UC Berkeley political science professor Bruce Cain says he doubts that the substance of ReadyReturn is what really concerns lawmakers.
Intuit’s lobbyist, a firm called Lang Hansen, also represents tobacco giant Phillip Morris, pharmaceutical maker Eli Lilly, electricity producer Sempra Energy and other large donors to political campaigns. In an era of term limits, with lawmakers raising money almost constantly to prepare to run for the next office, many may hesitate to defy lobbyists who help determine where their clients’ donations go.
“Lobbyists who have their finger on money have a lot more influence,” said Cain. “Even if Intuit doesn’t donate that much, they are using a lobbyist who has a lot of big clients. The sum total that those clients give is what opens doors.”
Bankman’s lobbyist is Alan Edelstein, whose firm also represents some large energy, communications and healthcare companies, as well as big-city government agencies. His $30,000 fee is chump change in lobbying circles; Edelstein has taken the professor on at a substantial discount.
“We are doing this because we like professor Bankman,” said Edelstein. “We find the tax code, and trying to make things easier for the taxpayer, an interesting issue.”
Bankman says Edelstein’s job is not so much to argue the case for ReadyReturn -- something he says he can do himself -- as to land meetings.
“Some people would never meet with me before,” Bankman said. “Once you get a lobbyist, the meeting problem clears up.... If the only arguments legislators hear are industry arguments, they will win the day.”

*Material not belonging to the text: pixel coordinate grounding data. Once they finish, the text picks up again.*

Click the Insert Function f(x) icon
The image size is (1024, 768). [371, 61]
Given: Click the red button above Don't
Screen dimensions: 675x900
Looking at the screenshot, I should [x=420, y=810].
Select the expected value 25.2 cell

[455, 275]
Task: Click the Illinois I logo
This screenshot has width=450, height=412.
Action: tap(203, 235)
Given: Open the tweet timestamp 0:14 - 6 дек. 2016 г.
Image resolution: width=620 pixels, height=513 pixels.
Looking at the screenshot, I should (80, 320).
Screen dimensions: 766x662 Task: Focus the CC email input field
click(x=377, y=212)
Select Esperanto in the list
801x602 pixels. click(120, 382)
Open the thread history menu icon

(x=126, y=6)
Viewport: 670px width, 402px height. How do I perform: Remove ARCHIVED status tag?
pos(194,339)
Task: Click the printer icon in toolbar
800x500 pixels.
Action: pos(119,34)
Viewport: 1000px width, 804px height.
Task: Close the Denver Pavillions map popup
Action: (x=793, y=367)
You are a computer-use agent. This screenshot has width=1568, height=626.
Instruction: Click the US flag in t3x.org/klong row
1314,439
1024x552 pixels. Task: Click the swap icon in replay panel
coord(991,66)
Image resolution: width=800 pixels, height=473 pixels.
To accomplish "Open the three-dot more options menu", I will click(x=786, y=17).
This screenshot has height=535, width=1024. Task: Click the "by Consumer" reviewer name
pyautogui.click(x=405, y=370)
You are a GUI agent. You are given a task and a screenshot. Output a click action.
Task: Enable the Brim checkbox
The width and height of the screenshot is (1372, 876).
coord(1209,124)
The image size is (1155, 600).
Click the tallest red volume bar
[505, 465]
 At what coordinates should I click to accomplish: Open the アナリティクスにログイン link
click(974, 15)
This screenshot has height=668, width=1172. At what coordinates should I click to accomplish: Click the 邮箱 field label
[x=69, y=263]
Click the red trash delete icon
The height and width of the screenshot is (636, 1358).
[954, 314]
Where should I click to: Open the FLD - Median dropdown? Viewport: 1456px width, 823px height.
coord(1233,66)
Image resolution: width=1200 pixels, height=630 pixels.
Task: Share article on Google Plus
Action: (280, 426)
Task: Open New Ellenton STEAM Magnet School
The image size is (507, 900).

Bankman’s supporters include state Controller and Democratic gubernatorial candidate Steve Westly, Assembly Majority Leader Dario Frommer (D-Glendale) and two of Gov. Arnold Schwarzenegger’s GOP budget directors.
Tom Campbell, a former budget director who served in Congress and the state Senate, said he has “never seen the public interest being overborne by private interest as clearly as it has been in this case.”
Campbell, who as budget director sat on the state tax board that launched ReadyReturn, said the only argument opponents made to him that wasn’t a red herring was that ReadyReturn threatened their business.
“The argument was never presented in terms of the public interest,” he said. “It was stark. It was: ‘We are doing it and we don’t want the competition.’ ”
Industry officials endorse that position.
“A dynamic, innovative free market is in everybody’s interest,” said Ed Black, president and chief executive of the Computer and Communications Industry Assn. in Washington, D.C. “That kind of market is interfered with when ... government enters as a competitive player. The government always has the advantage.”
Intuit wants California to abandon ReadyReturn. As an alternative, the company would make TurboTax available free to low-income taxpayers through a program already in place with the federal government and 20 other states.
That effort came under fire last month, when a congressional report said taxpayers who used the service often got hit with unexpected fees for government forms, resetting of passwords and other services.
Under the experimental program, ReadyReturn will be offered only once more, to 50,000 Californians next year. Frommer is championing a bill (AB 2905) that would make the program permanent and expand it to 1 million people. He hopes that by the end of this year’s legislative session, he’ll have enough votes to pass it.
And UC Berkeley’s Cain says not to count Bankman out: Not many government programs get rave reviews.
“The kind of lobbying that [Intuit is doing] here only works when there is no sentiment among the voters that lawmakers fear,” he said. “This one has potential of irritating voters and causing a backlash.”
If that happens, Cain said, Intuit could be “out of luck.”